The marketing agency we use to design our cool promotional t-shirts is fun to work with – they have a totally hip workspace and even have a resident dog in their office. But do I trust them with the security of our business networks? Not a barking chance.
Systems, networks, and businesses are becoming more interconnected every day, and as that web of connections expands, so does the risk of cyberattack via a third party. Each time another device or network connection is added, a new threat vector is created. So, for those organizations that aren’t thinking about the potential threats created by those third-party connections, it is time to wake up that sleeping dog.
The news is littered with examples of 3rd party breaches – through an unsecured access point, with credentials that allowed too much access, malware that spread from the partner into the business network, the list goes on. It isn’t because vendors and partners are attacking each other, it is because convenient, open connections which allow companies to exchange data also become a convenient avenue for cyberattack. Third parties often have totally legitimate reasons for needing access to corporate data (why else would we do business with them?), but how they get that data is the problem, and where cybersecurity best practices need to be applied.

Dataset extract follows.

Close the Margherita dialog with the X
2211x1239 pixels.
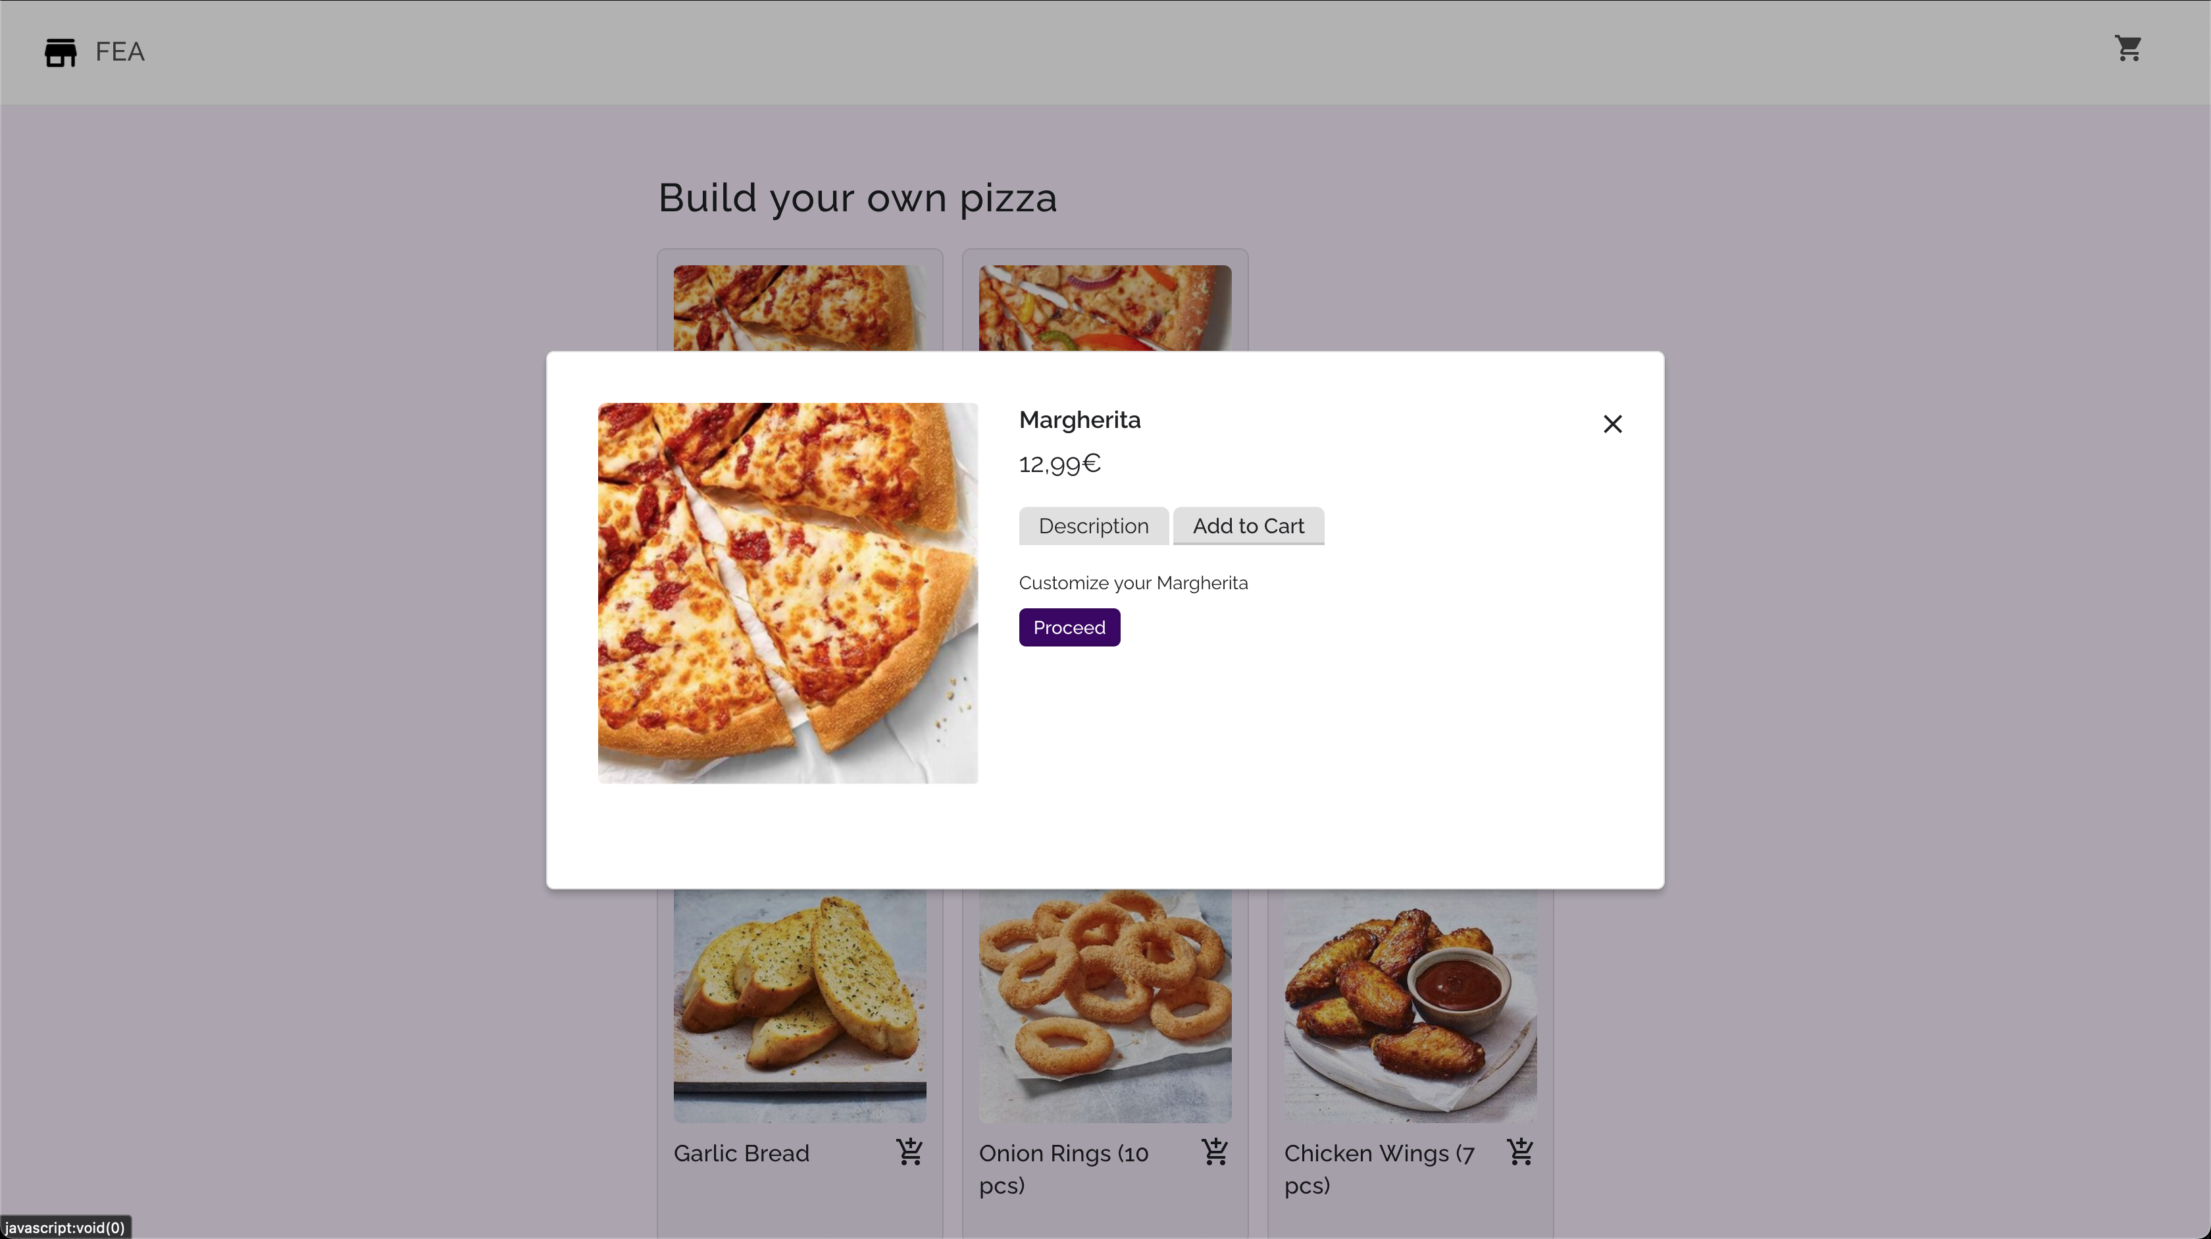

If we take the example of our marketing agency, they need branding information, images, color palettes, copy, and other content from us. We have all that information stored in a repository on our network, but we never let them access our repository, we send or push the data to them. The same should be true for the vendors, partners, and other third-party relationships in financial services, healthcare, critical infrastructure, and pretty much every other industry. Most hospitals, banks, and oil rigs probably aren’t looking to make funky graphical t-shirts, but they are still generating all kinds of operational data that needs to be shared with third parties; from retailers looking for customer data, to remote performance monitoring, to data aggregators seeking all kinds of market/transaction data.
The rut that everyone seems to get stuck in is the perception that these exchanges need to be two-way communications, and that networks must to be available to let outside parties in to retrieve the data they need. It doesn’t have to be that way. In fact, for many years now, in thousands of locations worldwide, data is routinely and continuously being pushed to those third parties, with no way into the business network. This is accomplished using data diode hardware-enforced cybersecurity, or similar unidirectional device.
This “data push” is actually part of the relatively recent guidance issued by the Dept. of Homeland Security (DHS) on how to protect industrial control systems, but the principles could easily be extended to pretty much every commercial market vertical. The DHS provides seven strategies which include specific guidance for protecting connections into and out of networks:
- Whitelist the applications (both internal and third party) that should have access to sensitive business networks and systems
- Reduce the overall risk to your network by reducing unnecessary connections
- Convert as many connections as possible to one-way out (with a data diode)
- Utilize one-way in transfers for patches, software upgrades, etc.
- For remaining two-way communications, use locked down, single port connectivity
- Segment your network to limit lateral movement across your business networks
- Develop/maintain a plan to manage and monitor authentication and implement the “least privilege” principle: restrict those who do have access to only the data and systems they need to perform job functions
Most importantly, these strategies work! The report noted that implementing these strategies would have prevented 98% of the cyberattacks reported in the previous 2 years. Those are some great numbers for the dog eat dog world of cyber threats.
The bottom line is we will inevitably need to connect with our partners, vendors, and customers to conduct business, but we should not entrust them with our cybersecurity. By using one-way only data transfer solutions (data diodes/unidirectional gateways) data can be shared with third parties while guaranteeing bad actors cannot get in.